Qu’est-ce qui fait la singularité française ?

Bonne question, mais se la poser n’est-ce pas déjà une réponse ? N’est pas une interrogation typiquement française ?

Comme le note malicieusement Robert Solé dans ce numéro du 1, les Français cultivent les paradoxes.

 

Tout d’abord, avouons que le Français se considère à certain égard et parfois à bon droit unique et extraordinaire, au sens étymologique du mot bien entendu. Chacun trouvera des exemples à foison qu’il soit Français ou étranger.

Parallèlement, si l’introduction du concept d’individu fût introduit par le christianisme : « il n’y a plus ni Juif, ni Grec ; il n’y a plus ni esclave, ni homme libre ; il n’y a plus ni homme ni femme : car vous n’êtes tous qu’une seule personne dans le Christ Jésus » (Saint-Paul), c’est la philosophie des Lumières française qui fût porteuse d’une vision de l’homme universaliste qui s’est incarnée dans la Déclaration Universelle des Droits de l’Homme et du Citoyen.

Voici un de nos paradoxes et non des moindres.

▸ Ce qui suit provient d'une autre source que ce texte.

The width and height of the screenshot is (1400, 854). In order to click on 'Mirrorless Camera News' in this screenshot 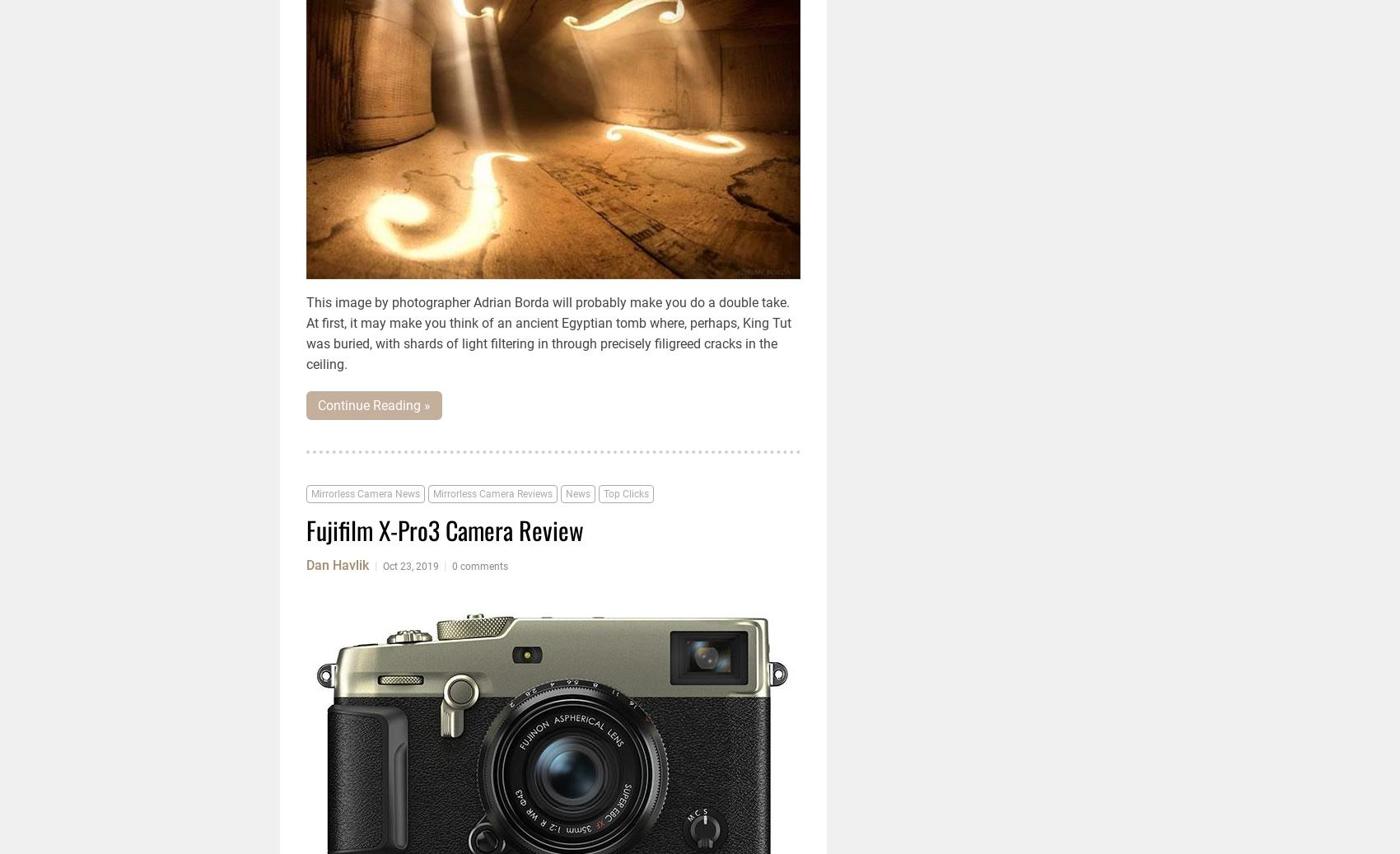, I will do `click(366, 494)`.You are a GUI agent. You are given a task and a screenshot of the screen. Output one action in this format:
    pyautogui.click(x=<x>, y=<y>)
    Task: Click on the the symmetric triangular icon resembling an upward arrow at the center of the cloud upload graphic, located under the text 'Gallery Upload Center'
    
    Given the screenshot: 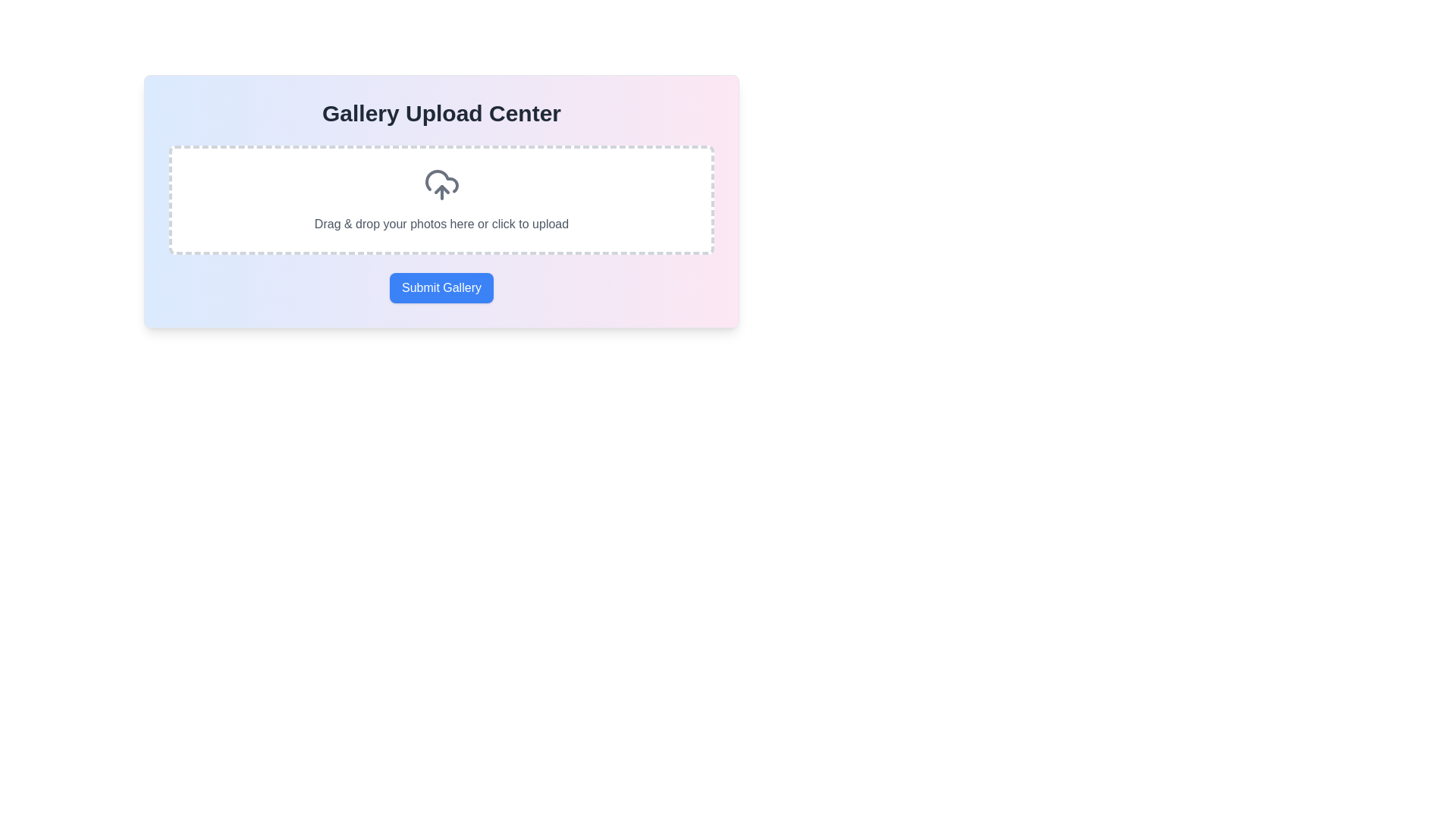 What is the action you would take?
    pyautogui.click(x=441, y=189)
    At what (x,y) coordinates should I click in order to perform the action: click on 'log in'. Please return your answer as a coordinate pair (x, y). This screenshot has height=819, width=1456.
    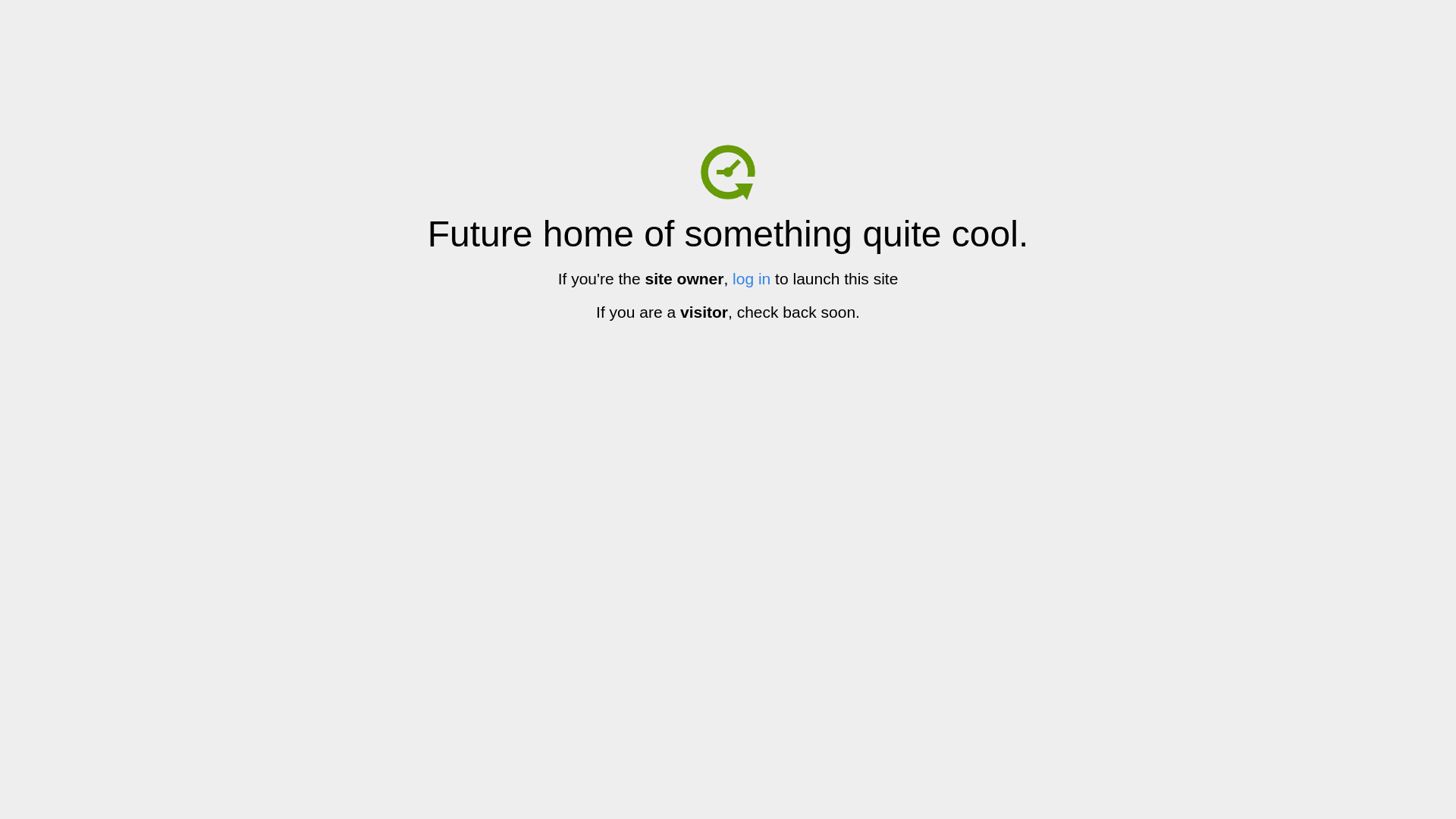
    Looking at the image, I should click on (751, 278).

Quoique : n’est-ce pas en déclarant tous les hommes égaux qu’on démontre sa supériorité ? Plus sérieusement, comment intégrer cette double dimension de l’identité française : à la fois coutumière, et pourtant universelle, ouverte par une culture qui élève l’homme ?

 

Deux visions s’opposent : certains se font les hérauts d’un génie national tandis que d’autres défendent une vision universaliste de l’homme.

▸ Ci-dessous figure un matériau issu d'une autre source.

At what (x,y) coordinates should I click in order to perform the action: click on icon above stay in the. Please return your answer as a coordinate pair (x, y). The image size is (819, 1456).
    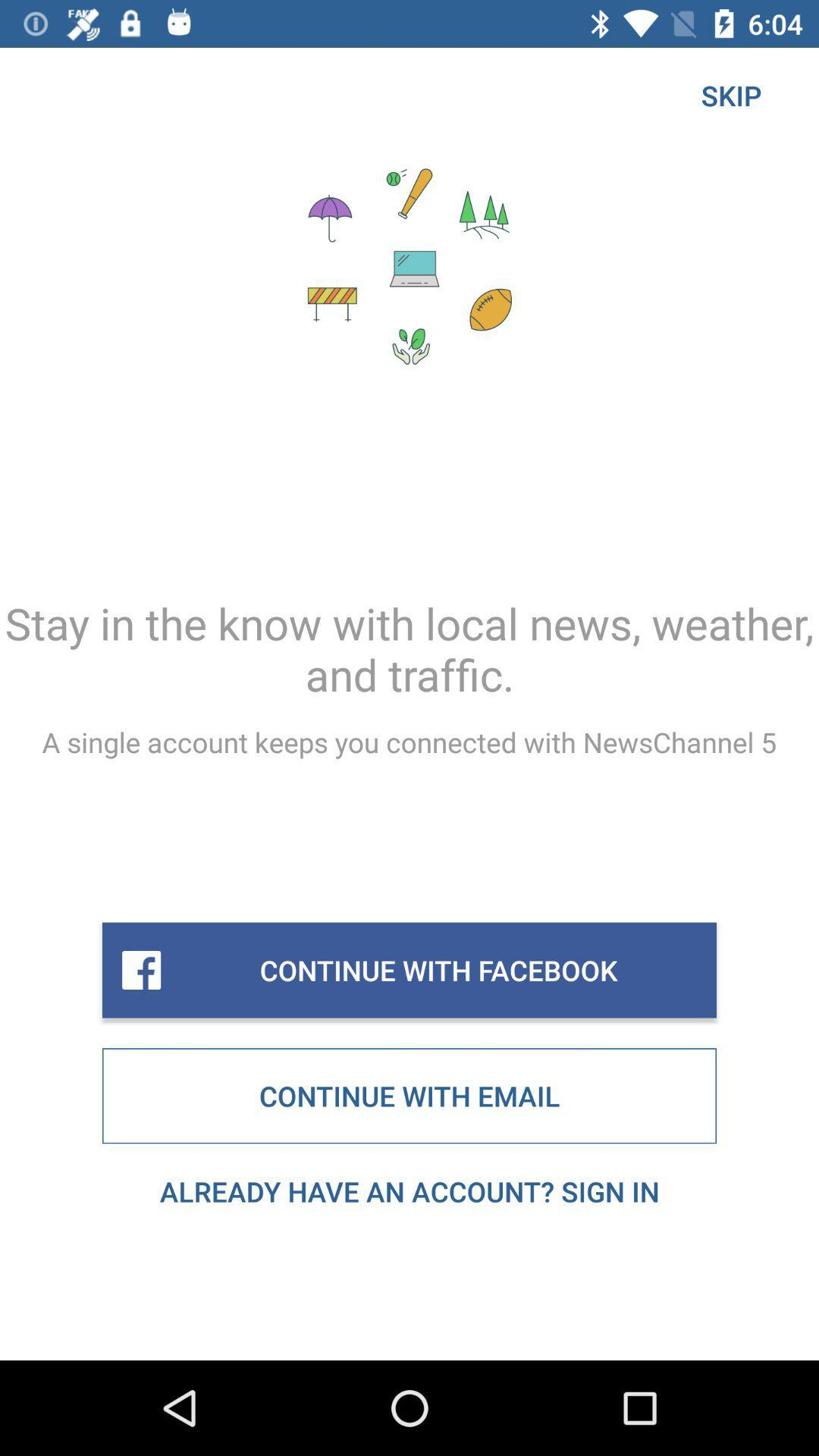
    Looking at the image, I should click on (730, 94).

L’histoire de ces deux visions de l’homme est retracée par Alain Finkielkraut dans « La défaite de la pensée » décriant la victoire des cultures particulières face à la Culture avec un grand C et le relativisme culturel qui abdique à hiérarchiser les idées voire les abandonnent en rase campagne.

 

Les obsessions de cet auteur illustrent le fait que les Français ont déserté les avant-postes sur le plan intellectuel et éprouvent des difficultés à incarner et se projeter dans l’avenir. En témoigne les craintes autour de la muséification de la France en générale et de Paris en particulier ainsi que la tentation du repli sur soi. Notons que paradoxalement ceux qui affirment de la manière la plus virulente la grandeur et l’importance de l’identité française sont ceux qui lui font le moins confiance pour se développer et s’enrichir sans se dénaturer dans un monde ouvert et adoptent par conséquent une position défensive.

 

Cette tension entre l’ambition d’une voix qui porte dans le concert des nations, qui parle au nom de tous pour défendre une pensée universelle et la crainte du déclinisme qui fait flores me semble au cœur du malaise français.

Pour en sortir, il faudrait arriver à une définition de l’identité nationale basée sur des valeurs universalistes ou accepter tout simplement que l’identité française est plurielle et en évolution constante. Un paradoxe, encore un, plus facile à énoncer qu’à dépasser.